As a psychiatrist, I found many of the areas were familiar to me, but it was still a useful review with some additional new material included. The book provides new information in familiar clinical areas, as well as useful exposure to less familiar ones. For example, I particularly enjoyed the section on posttraumatic growth, although I might have labeled it as posttraumatic recovery, as many who recover from trauma are different, but not necessarily better, than they were following a traumatic experience.
There are areas of strength within the text and areas that were not as strong. The strengths here are many. This is written by a psychologist who knows this area well. The book is comprehensive and well-referenced. The self-assessment exercises may be quite helpful in work with some patients.

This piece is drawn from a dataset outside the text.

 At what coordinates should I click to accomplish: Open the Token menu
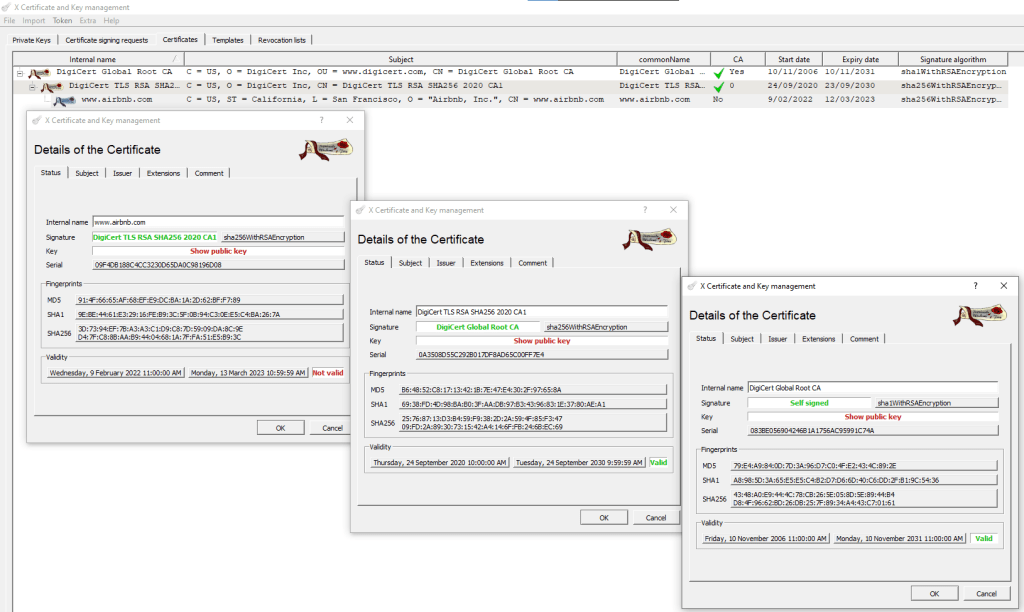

There are also areas of limitations. One of the trickiest aspects of treating a burned-out patient is engaging the person in performing the therapeutic interventions we believe will be of benefit. This is largely not addressed in the book. There is one brief mention in the book that different people have different capacities for resilience and then the subject is never mentioned again. I think the topic of why people have different levels of resilience capacity and what that means to their functioning in the world would have been worth pursuing. As a forensic psychiatrist, I would be interested, for example, in a discussion of how to evaluate an individual’s ultimate level of functioning to estimate future disability. Having an enhanced capacity to predict this through a greater understanding of resilience would thus be helpful to a forensic psychiatrist, but this book provides no help in this area.
Finally, the book insufficiently explores the impact of the environment on burnout. The text twice repeats the same brief quote from another author that indicates indirectly that environment is important, but the book otherwise ignores this subject.
Overall, I found the book interesting and useful and a fruitful addition to the literature.
Footnotes
Disclosures of financial or other potential conflicts of interest: None.